§ Exercise details
The data is to be retyped in full, exactly.
Start of Block
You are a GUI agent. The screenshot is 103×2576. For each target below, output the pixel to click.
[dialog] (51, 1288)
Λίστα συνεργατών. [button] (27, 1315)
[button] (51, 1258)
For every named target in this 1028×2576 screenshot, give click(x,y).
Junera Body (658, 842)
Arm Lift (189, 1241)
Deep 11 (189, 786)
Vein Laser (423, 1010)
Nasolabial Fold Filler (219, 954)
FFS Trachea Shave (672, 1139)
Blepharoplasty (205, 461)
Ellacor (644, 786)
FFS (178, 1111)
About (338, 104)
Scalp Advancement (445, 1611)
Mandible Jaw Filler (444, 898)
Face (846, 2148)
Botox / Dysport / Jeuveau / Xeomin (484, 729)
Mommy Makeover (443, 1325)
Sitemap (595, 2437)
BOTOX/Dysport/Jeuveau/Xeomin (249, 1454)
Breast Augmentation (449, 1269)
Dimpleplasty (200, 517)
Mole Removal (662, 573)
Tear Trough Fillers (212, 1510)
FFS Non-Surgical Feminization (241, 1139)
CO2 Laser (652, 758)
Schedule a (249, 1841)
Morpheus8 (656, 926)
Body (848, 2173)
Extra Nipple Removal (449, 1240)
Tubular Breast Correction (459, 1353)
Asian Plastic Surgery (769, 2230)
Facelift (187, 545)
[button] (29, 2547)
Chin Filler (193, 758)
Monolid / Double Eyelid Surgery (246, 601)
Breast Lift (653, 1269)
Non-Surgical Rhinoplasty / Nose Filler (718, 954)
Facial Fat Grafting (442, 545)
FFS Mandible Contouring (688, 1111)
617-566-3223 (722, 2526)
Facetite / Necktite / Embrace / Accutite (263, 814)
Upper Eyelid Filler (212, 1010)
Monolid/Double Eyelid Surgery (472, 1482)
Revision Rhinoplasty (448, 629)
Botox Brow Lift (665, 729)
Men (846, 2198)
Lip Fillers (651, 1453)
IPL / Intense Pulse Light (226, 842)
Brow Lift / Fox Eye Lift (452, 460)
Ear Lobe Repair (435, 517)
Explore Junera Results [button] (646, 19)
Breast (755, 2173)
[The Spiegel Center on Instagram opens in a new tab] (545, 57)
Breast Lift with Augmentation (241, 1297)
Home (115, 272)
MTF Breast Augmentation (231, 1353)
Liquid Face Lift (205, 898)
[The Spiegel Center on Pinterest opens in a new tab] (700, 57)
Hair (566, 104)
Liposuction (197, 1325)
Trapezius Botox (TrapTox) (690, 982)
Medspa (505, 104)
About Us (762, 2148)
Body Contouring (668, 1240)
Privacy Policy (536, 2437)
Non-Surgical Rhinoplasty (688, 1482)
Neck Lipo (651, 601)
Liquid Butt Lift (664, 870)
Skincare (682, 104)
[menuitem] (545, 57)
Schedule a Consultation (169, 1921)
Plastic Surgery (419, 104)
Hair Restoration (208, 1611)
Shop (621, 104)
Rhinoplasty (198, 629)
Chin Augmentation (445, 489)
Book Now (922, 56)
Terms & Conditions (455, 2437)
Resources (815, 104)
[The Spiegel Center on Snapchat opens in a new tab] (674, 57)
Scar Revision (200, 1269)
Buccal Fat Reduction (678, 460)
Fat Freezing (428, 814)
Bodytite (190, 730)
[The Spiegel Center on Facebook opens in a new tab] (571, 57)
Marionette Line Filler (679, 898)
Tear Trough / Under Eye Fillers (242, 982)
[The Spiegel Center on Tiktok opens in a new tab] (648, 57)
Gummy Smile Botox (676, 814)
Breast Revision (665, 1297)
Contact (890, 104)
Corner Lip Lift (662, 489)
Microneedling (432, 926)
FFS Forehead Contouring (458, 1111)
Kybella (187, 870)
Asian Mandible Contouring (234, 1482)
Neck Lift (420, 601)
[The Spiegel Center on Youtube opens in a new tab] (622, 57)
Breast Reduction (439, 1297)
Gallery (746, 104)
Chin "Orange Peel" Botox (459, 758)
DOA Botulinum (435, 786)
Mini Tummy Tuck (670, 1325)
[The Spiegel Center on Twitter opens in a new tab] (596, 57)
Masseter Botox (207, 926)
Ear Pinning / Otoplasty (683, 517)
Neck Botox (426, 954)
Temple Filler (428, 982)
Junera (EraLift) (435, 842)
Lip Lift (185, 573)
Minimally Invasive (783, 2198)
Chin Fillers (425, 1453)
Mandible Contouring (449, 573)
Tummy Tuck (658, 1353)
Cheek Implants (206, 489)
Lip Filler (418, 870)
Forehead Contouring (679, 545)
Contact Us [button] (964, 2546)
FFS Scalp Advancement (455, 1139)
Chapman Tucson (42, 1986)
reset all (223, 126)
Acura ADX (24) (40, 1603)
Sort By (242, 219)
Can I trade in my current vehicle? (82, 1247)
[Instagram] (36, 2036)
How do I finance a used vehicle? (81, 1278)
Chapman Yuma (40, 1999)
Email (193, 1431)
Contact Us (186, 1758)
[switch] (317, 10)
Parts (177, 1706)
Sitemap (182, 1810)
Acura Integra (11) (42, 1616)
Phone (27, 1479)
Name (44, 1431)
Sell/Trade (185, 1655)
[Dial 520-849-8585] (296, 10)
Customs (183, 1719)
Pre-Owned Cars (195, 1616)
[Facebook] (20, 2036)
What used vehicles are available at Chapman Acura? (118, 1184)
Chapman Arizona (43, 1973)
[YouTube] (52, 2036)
End of Block
§ Problem solution
You are a GUI agent. The screenshot is 103×2576. For each target below, output the pixel to click.
[dialog] (51, 1288)
Λίστα συνεργατών. [button] (27, 1315)
[button] (51, 1258)
For every named target in this 1028×2576 screenshot, give click(x,y).
Junera Body (658, 842)
Arm Lift (189, 1241)
Deep 11 (189, 786)
Vein Laser (423, 1010)
Nasolabial Fold Filler (219, 954)
FFS Trachea Shave (672, 1139)
Blepharoplasty (205, 461)
Ellacor (644, 786)
FFS (178, 1111)
About (338, 104)
Scalp Advancement (445, 1611)
Mandible Jaw Filler (444, 898)
Face (846, 2148)
Botox / Dysport / Jeuveau / Xeomin (484, 729)
Mommy Makeover (443, 1325)
Sitemap (595, 2437)
BOTOX/Dysport/Jeuveau/Xeomin (249, 1454)
Breast Augmentation (449, 1269)
Dimpleplasty (200, 517)
Mole Removal (662, 573)
Tear Trough Fillers (212, 1510)
FFS Non-Surgical Feminization (241, 1139)
CO2 Laser (652, 758)
Schedule a (249, 1841)
Morpheus8 (656, 926)
Body (848, 2173)
Extra Nipple Removal (449, 1240)
Tubular Breast Correction (459, 1353)
Asian Plastic Surgery (769, 2230)
Facelift (187, 545)
[button] (29, 2547)
Chin Filler (193, 758)
Monolid / Double Eyelid Surgery (246, 601)
Breast Lift (653, 1269)
Non-Surgical Rhinoplasty / Nose Filler (718, 954)
Facial Fat Grafting (442, 545)
FFS Mandible Contouring (688, 1111)
617-566-3223 (722, 2526)
Facetite / Necktite / Embrace / Accutite (263, 814)
Upper Eyelid Filler (212, 1010)
Monolid/Double Eyelid Surgery (472, 1482)
Revision Rhinoplasty (448, 629)
Botox Brow Lift (665, 729)
Men (846, 2198)
Lip Fillers (651, 1453)
IPL / Intense Pulse Light (226, 842)
Brow Lift / Fox Eye Lift (452, 460)
Ear Lobe Repair (435, 517)
Explore Junera Results [button] (646, 19)
Breast (755, 2173)
[The Spiegel Center on Instagram opens in a new tab] (545, 57)
Breast Lift with Augmentation (241, 1297)
Home (115, 272)
MTF Breast Augmentation (231, 1353)
Liquid Face Lift (205, 898)
[The Spiegel Center on Pinterest opens in a new tab] (700, 57)
Hair (566, 104)
Liposuction (197, 1325)
Trapezius Botox (TrapTox) (690, 982)
Medspa (505, 104)
About Us (762, 2148)
Body Contouring (668, 1240)
Privacy Policy (536, 2437)
Non-Surgical Rhinoplasty (688, 1482)
Neck Lipo (651, 601)
Liquid Butt Lift (664, 870)
Skincare (682, 104)
[menuitem] (545, 57)
Schedule a Consultation (169, 1921)
Plastic Surgery (419, 104)
Hair Restoration (208, 1611)
Shop (621, 104)
Rhinoplasty (198, 629)
Chin Augmentation (445, 489)
Book Now (922, 56)
Terms & Conditions (455, 2437)
Resources (815, 104)
[The Spiegel Center on Snapchat opens in a new tab] (674, 57)
Scar Revision (200, 1269)
Buccal Fat Reduction (678, 460)
Fat Freezing (428, 814)
Bodytite (190, 730)
[The Spiegel Center on Facebook opens in a new tab] (571, 57)
Marionette Line Filler (679, 898)
Tear Trough / Under Eye Fillers (242, 982)
[The Spiegel Center on Tiktok opens in a new tab] (648, 57)
Gummy Smile Botox (676, 814)
Breast Revision (665, 1297)
Contact (890, 104)
Corner Lip Lift (662, 489)
Microneedling (432, 926)
FFS Forehead Contouring (458, 1111)
Kybella (187, 870)
Asian Mandible Contouring (234, 1482)
Neck Lift (420, 601)
[The Spiegel Center on Youtube opens in a new tab] (622, 57)
Breast Reduction (439, 1297)
Gallery (746, 104)
Chin "Orange Peel" Botox (459, 758)
DOA Botulinum (435, 786)
Mini Tummy Tuck (670, 1325)
[The Spiegel Center on Twitter opens in a new tab] (596, 57)
Masseter Botox (207, 926)
Ear Pinning / Otoplasty (683, 517)
Neck Botox (426, 954)
Temple Filler (428, 982)
Junera (EraLift) (435, 842)
Lip Lift (185, 573)
Minimally Invasive (783, 2198)
Chin Fillers (425, 1453)
Mandible Contouring (449, 573)
Tummy Tuck (658, 1353)
Cheek Implants (206, 489)
Lip Filler (418, 870)
Forehead Contouring (679, 545)
Contact Us [button] (964, 2546)
FFS Scalp Advancement (455, 1139)
Chapman Tucson (42, 1986)
reset all (223, 126)
Acura ADX (24) (40, 1603)
Sort By (242, 219)
Can I trade in my current vehicle? (82, 1247)
[Instagram] (36, 2036)
How do I finance a used vehicle? (81, 1278)
Chapman Yuma (40, 1999)
Email (193, 1431)
Contact Us (186, 1758)
[switch] (317, 10)
Parts (177, 1706)
Sitemap (182, 1810)
Acura Integra (11) (42, 1616)
Phone (27, 1479)
Name (44, 1431)
Sell/Trade (185, 1655)
[Dial 520-849-8585] (296, 10)
Customs (183, 1719)
Pre-Owned Cars (195, 1616)
[Facebook] (20, 2036)
What used vehicles are available at Chapman Acura? (118, 1184)
Chapman Arizona (43, 1973)
[YouTube] (52, 2036)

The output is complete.